To calculate the least and most similar choice for a relation in a given set of examples, calculate the average difference of vectors between the words of each example and find the choice whose difference vector is least and most similar to the average vector. For similarity, we can use the cosine similarity of vectors which is calculated as similarity = A.B/(||A||*||B||)

Experiments

  1. Embedding Size: Changed the embedding_size from 128 to 64 and commented out loading of the pre trained model for both cross entropy loss and nce loss. Increased max_num_steps to 4000000 as it is being trained from scratch.
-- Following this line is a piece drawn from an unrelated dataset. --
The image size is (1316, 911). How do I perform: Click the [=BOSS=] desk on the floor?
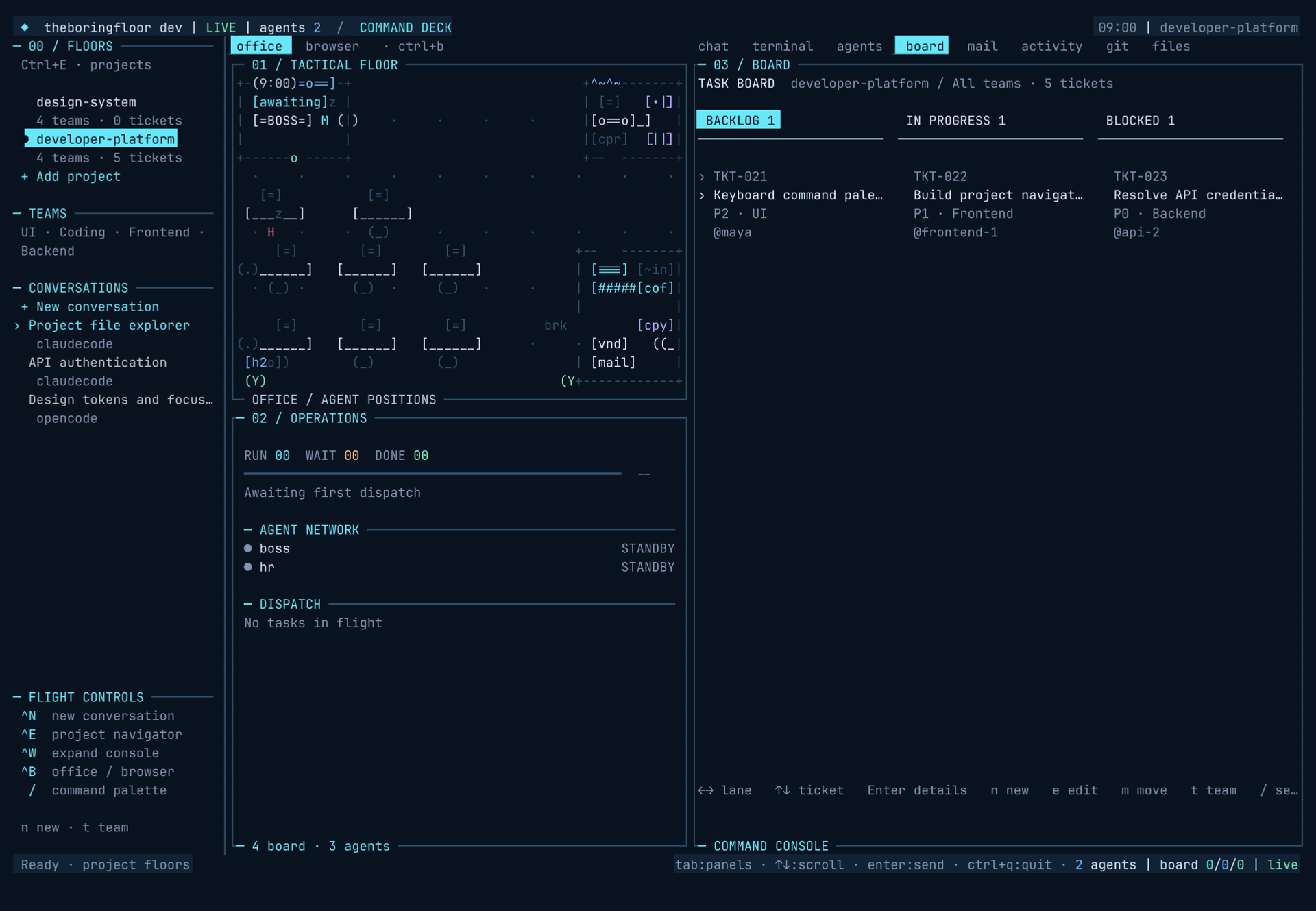coord(282,121)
All other parameters are same.
  2. Batch Size: Changed batch_size from 128 to 256 for both cross entropy and nce loss keeping all other parameters same.
  3. Window Size: Changed skip_window from 4 to 8 and num_skips from 8 to 16 for both cross entropy and nce loss keeping all other parameters same.
  4. Learning Rate: Changed learning_rate from 1 to 1.5 for both cross entropy and nce loss keeping all other parameters same.
    1. Num Steps: Changed max_num_steps from 200001 to 1000001 for cross entropy loss keeping all other parameters same.
    2. Num Negative Samples: Changed num_sampled from 64 to 128 for nce loss keeping all other parameters same.